§ Assignment
Say how many lines below contain the word "Task". The number is the entire reply.
-- Data records follows --
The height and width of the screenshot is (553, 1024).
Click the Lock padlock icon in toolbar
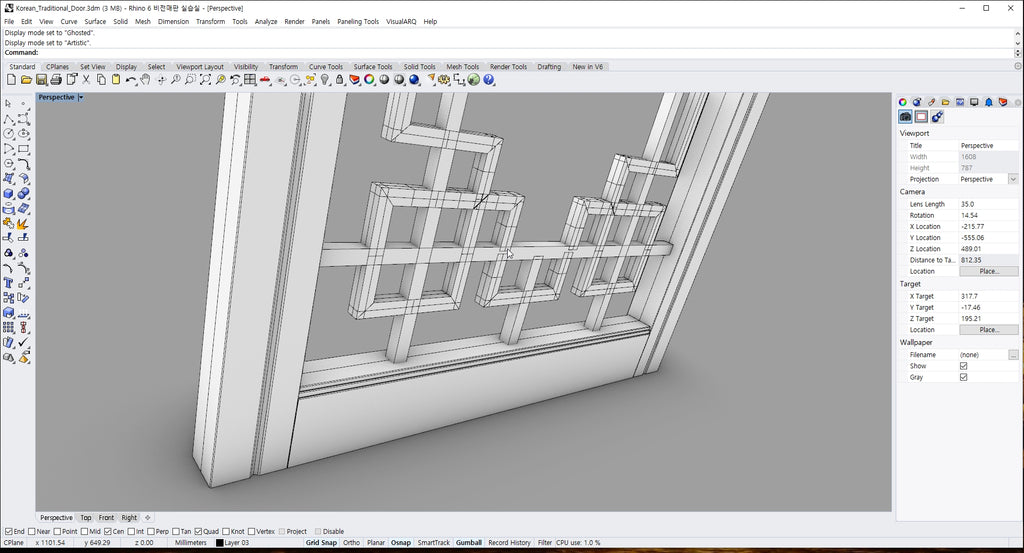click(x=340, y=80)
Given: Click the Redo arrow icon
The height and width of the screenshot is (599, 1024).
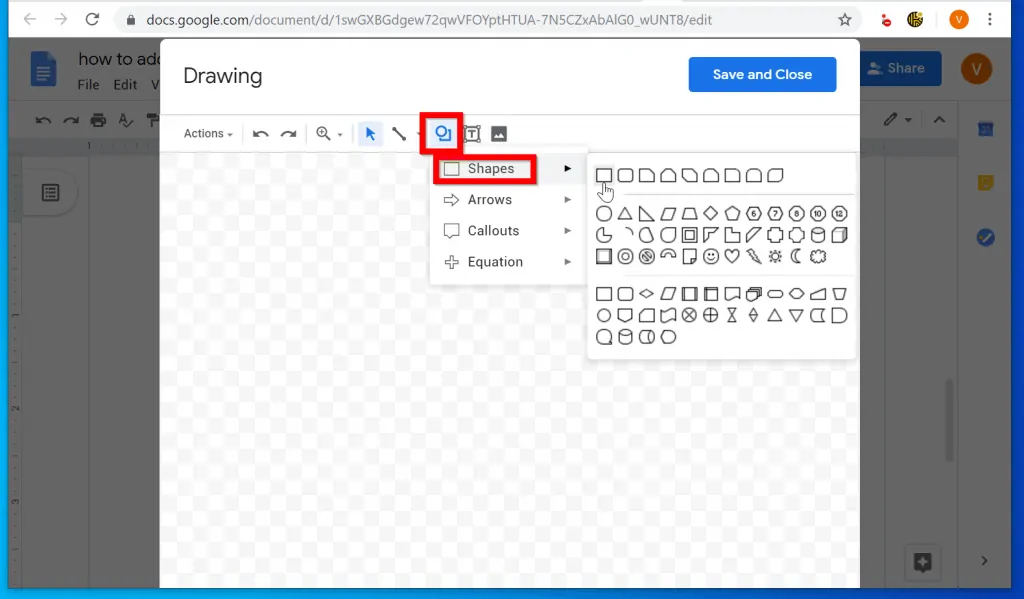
-- Data records concluded --
-- Data records follows --
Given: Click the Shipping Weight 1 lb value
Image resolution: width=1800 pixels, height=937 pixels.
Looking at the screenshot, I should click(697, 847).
-- Data records concluded --
-- Data records follows --
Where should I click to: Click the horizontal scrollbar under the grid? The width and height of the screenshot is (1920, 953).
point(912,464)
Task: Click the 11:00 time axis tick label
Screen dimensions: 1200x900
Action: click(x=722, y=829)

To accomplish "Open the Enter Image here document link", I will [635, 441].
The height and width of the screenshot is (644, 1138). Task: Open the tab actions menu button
-- Data records concluded --
§ Answer section
2